Their Lordships determined that they should not comment on whether or not a psychiatrist was a hybrid public authority until such time as there was a case that requires this to be determined and this was not so in the present case. However they did say:

‘the duty of the Health Authority, whether under Section 117 of the 1983 Act or in response to the Tribunal’s order of 3/2/2000, was to use its best endeavours to procure compliance with the conditions laid down by the Tribunal. This it did…. It had no power to require any psychiatrist to act in such a way which conflicted with the conscientious professional judgement of that psychiatrist’.

Their Lordships expressed gratitude to the Royal College of Psychiatrists for its submissions. We are waiting to hear if the Appellant is to appeal to Strasbourg.

Regina (P.D.) v. West Midlands and North West Mental Health Review Tribunal

This was heard in the High Court. Colleagues will be aware of the difficulties in providing medical members for the MHRT. In this case, the medical member of the MHRT was employed by the same Trust as was detaining the patient. The Trust, the Merseycare National Health Service Trust, controls a large number of hospitals. The medical member of the Tribunal had no connection with the hospital which held the patient. He had never worked in the hospital, nor did he know the claimant or any of the medically qualified or other witnesses at the hearing. The question was whether or not there was the possibility of ‘subconscious bias’ on the part of the medical member of the Tribunal. There was no suggestion that he had actually been biased.

On this occasion our intervention was restricted to informal discussions with our President. The College was asked if it would like to intervene formally, but given the costs associated with our intervention in the case of I.H. it was felt that we had to acknowledge limits on the College’s purse.

The Tribunal rules state that no member of the Tribunal can be a member or officer of a Health Authority which has the right to discharge the patient.
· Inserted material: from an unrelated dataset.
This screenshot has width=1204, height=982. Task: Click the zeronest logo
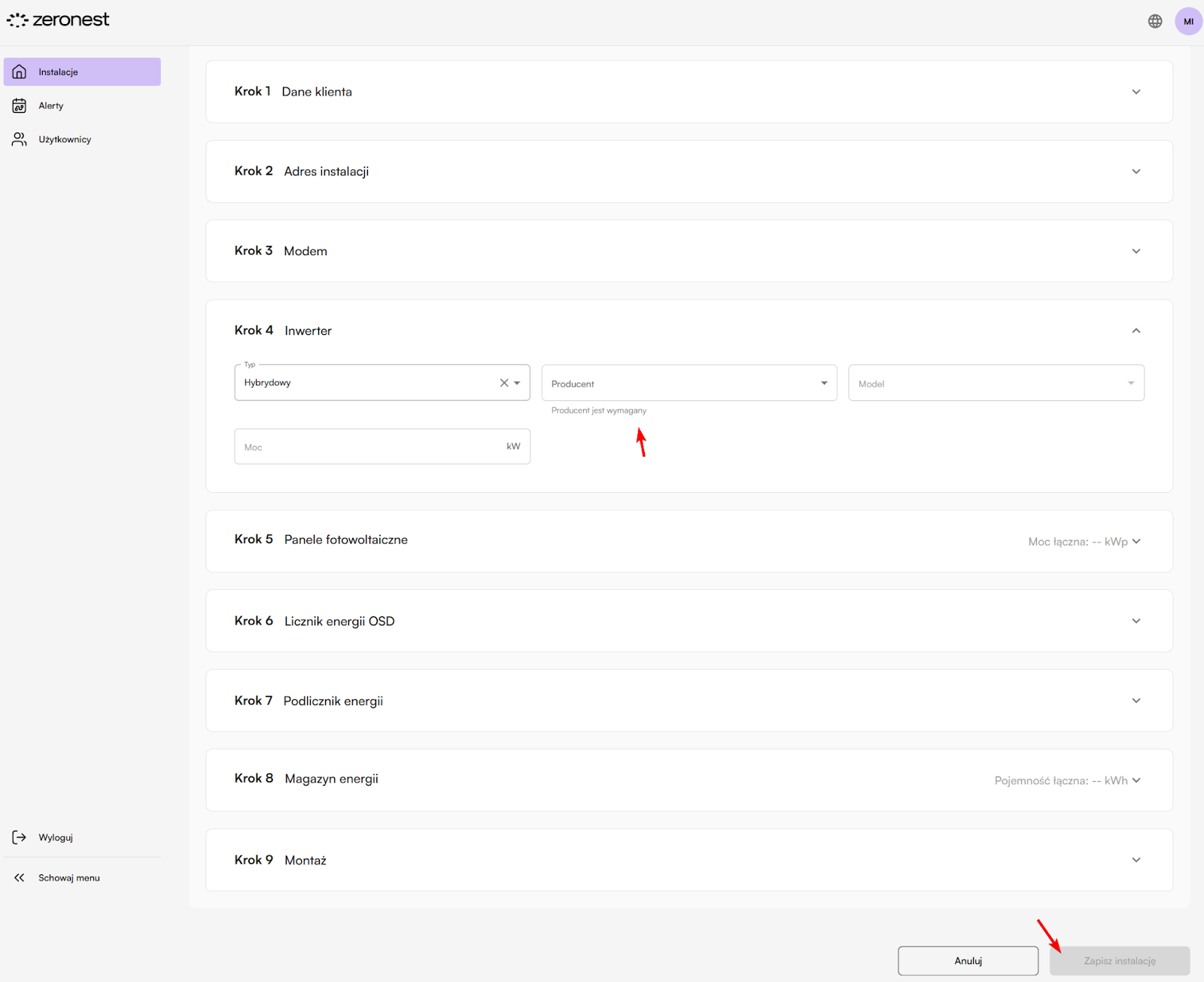coord(58,20)
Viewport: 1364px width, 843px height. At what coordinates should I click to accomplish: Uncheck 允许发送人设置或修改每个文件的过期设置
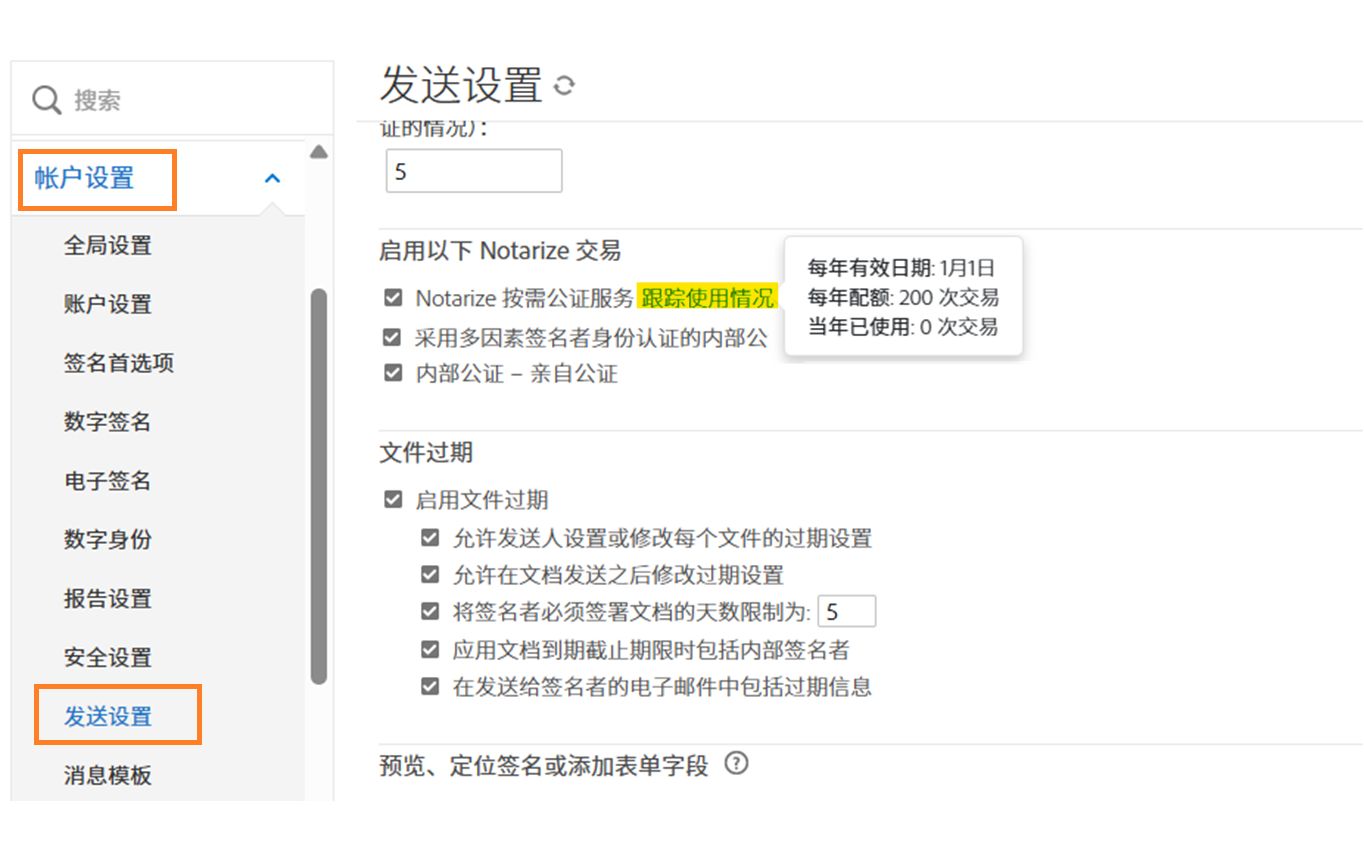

The patient claimed that the medical member was, as a Hospital Consultant, an officer of the Authority.

The Judge stated that an officer was defined in the New Shorter Oxford English Dictionary as ‘a person holding office and taking part in the management or direction of a society or institution’ and that, therefore, an employee was not automatically an officer unless they were also a manager or office holder. There was therefore nothing unlawful with this Tribunal. The Judge went on to state ‘thus, to my mind, the fair-minded and independent observer would conclude that there was no real possibility of bias on the part of the Consultant. Indeed, it is not easy to conceive in many cases in which there are more indicators of absence of bias than when a medical member of a Tribunal hears a case in which his or her employer is a party’.